1.アメリカのトランプ大統領が、日米安全保障条約について「我々は日本を守らなければならない。しかし、どんなことがあっても、日本は我々を守る必要はない」と不満を示しました。
2.これを受けて、中谷防衛相は3月7日の会見で、「政府としては、米国が核を含むあらゆる種類の能力を用いて、日米安保条約上の義務を果たすということに全幅の信頼を置いている」と強調しました。
全幅の信頼とは、広辞苑によると「あらんかぎり、信じて頼ること」です。
この「全幅の信頼」には何らの担保・裏付けがないので、主観的な一方的な思いにすぎません。
3.エマニュエル・トッド氏は、「西洋の敗北」の中で、
①米国は約束を守らない国であり、②実際にも台湾有事に介入するだけの産業基盤を有していないので、「中国に対して台湾と日本は実際に守られていないと私は確信している」と述べています。
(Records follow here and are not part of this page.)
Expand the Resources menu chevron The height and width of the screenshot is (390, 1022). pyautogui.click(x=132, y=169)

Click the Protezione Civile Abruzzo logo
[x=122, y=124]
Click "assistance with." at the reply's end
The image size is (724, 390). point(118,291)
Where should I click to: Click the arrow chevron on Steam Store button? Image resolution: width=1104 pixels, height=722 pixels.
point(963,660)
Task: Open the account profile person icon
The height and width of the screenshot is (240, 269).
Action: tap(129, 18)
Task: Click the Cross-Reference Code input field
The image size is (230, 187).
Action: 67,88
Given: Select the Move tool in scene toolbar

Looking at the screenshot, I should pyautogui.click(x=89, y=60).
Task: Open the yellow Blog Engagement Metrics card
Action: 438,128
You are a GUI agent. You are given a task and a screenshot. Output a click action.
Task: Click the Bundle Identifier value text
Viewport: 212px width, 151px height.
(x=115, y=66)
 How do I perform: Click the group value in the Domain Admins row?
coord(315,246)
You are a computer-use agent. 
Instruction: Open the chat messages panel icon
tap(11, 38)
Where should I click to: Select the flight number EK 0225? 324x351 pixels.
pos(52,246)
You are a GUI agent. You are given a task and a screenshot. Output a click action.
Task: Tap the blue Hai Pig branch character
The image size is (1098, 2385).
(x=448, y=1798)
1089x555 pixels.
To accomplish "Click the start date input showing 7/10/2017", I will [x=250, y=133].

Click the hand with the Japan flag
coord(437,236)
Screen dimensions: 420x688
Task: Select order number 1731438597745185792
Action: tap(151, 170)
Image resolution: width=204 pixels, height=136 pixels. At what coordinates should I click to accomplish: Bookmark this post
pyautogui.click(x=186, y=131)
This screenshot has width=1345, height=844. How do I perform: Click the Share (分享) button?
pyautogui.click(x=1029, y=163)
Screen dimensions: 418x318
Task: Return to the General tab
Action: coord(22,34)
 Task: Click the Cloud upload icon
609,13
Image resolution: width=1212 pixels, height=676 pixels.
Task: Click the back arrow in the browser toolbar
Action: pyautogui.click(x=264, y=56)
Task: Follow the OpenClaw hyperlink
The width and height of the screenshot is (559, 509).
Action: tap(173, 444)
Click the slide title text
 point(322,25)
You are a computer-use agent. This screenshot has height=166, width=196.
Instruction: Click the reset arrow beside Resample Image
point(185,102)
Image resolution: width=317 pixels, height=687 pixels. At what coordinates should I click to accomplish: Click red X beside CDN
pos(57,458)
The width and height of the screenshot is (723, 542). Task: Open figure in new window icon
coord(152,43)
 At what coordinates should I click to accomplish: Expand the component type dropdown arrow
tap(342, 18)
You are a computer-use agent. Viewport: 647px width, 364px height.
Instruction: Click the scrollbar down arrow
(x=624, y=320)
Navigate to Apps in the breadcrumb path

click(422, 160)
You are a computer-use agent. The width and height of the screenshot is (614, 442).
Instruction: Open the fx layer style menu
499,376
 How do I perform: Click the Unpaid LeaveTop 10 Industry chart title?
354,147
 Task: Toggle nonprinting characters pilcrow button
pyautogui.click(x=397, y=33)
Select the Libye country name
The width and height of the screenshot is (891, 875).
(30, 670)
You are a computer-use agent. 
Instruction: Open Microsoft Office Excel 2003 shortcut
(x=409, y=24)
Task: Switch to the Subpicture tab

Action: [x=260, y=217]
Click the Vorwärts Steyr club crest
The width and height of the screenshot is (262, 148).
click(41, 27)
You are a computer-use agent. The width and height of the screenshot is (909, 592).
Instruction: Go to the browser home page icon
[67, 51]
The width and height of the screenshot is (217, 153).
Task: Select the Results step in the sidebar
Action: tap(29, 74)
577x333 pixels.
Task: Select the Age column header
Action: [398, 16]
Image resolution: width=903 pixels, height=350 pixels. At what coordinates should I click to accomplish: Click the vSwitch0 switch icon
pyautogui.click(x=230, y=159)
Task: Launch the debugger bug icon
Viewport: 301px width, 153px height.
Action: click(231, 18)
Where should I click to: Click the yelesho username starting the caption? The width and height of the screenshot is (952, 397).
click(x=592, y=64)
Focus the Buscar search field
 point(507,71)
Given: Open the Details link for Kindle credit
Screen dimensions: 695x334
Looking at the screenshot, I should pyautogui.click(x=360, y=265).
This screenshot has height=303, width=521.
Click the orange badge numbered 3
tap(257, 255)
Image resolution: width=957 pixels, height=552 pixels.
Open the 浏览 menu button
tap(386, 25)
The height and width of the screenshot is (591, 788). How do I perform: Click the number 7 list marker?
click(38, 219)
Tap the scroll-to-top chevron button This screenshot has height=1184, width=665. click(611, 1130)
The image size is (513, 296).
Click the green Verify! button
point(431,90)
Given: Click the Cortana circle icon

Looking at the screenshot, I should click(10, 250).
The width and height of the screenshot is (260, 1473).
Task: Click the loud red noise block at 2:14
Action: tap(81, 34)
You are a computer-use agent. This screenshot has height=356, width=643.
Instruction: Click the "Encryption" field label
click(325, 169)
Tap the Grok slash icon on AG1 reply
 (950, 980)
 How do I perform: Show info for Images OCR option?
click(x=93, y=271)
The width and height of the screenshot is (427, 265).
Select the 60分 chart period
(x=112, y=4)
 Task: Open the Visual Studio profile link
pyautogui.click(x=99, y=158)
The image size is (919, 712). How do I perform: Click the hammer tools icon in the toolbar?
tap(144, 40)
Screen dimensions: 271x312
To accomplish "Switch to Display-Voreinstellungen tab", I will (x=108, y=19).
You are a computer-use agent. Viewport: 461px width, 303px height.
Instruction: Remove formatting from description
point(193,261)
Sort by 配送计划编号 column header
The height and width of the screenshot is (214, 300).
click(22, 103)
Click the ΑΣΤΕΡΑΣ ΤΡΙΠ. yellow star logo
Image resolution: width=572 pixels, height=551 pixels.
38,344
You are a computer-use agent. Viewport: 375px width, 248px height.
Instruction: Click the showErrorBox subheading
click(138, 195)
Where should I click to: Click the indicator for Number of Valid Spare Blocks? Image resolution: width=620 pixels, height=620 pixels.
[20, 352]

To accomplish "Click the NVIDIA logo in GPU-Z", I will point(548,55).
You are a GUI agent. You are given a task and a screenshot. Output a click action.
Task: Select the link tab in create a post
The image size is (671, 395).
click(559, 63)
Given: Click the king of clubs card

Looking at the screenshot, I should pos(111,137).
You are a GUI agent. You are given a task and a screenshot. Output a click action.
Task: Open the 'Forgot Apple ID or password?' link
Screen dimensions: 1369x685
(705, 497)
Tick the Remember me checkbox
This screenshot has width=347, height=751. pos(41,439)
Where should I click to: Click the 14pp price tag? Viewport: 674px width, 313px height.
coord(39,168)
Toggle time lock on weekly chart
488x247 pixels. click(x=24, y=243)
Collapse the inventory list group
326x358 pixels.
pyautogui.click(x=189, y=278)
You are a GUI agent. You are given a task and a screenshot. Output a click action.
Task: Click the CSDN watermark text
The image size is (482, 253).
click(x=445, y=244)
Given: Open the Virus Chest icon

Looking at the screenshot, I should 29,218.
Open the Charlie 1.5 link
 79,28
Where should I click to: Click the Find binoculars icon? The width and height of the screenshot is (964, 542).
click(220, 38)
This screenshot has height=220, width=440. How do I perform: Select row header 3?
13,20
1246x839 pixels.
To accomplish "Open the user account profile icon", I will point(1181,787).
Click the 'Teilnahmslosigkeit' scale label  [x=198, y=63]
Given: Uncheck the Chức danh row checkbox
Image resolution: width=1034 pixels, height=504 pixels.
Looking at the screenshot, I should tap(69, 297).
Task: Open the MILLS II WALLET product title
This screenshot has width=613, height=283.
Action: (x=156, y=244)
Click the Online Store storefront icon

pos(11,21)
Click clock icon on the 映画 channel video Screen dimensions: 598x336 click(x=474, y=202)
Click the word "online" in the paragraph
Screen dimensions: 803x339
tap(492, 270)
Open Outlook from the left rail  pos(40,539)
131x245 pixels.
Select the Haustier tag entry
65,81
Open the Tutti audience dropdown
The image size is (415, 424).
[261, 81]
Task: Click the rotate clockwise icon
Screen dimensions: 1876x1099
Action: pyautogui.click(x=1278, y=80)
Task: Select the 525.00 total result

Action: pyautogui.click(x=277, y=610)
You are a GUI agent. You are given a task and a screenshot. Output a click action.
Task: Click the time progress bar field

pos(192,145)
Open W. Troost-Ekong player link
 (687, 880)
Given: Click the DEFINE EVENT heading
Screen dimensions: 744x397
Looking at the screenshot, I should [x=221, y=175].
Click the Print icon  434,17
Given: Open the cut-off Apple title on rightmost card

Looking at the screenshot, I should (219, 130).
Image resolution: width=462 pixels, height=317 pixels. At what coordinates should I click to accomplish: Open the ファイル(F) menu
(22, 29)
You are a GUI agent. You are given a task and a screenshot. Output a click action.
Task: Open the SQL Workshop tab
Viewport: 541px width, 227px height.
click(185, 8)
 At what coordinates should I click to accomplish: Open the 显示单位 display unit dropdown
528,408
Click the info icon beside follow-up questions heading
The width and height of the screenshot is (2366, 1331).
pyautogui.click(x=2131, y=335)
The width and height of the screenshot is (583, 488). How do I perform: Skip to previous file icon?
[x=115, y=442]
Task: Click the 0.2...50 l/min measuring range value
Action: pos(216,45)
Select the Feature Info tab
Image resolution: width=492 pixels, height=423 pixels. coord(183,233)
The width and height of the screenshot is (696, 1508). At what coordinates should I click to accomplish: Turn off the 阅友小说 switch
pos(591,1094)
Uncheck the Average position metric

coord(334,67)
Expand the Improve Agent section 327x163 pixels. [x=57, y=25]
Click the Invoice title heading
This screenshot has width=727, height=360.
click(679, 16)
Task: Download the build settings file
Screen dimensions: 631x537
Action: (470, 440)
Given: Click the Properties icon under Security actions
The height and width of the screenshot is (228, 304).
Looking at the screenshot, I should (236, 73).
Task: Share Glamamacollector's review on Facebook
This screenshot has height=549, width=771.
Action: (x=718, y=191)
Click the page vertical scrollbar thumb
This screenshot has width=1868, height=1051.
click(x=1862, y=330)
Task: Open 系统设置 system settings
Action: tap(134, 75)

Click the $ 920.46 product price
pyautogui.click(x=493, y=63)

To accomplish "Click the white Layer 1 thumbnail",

おもしろいので、おすすめです。
4.中国の極超音速ミサイル(射程は無制限で、ジグザグに動く)に対応できない、現在進行中の南西諸島のミサイル防衛網を作ることによって、日本国民の安心・安全は確保されるのでしょうか。
むしろ著しく膨張した大事な税金をドブに捨てるに等しく、万が一の中国との衝突に際し、最前線の南西諸島で暮らす住民の生命・身体に甚大な被害をもたらすおそれが高いのではないでしょうか。
私たちは、恐怖や不安におびえるのではなく、一度、日本の防衛があてにならない信頼の上に成り立っているという現実を直視し、独立した国民主権国家として、身の丈に合った安全保障とは何か考えなければならないのではないでしょうか。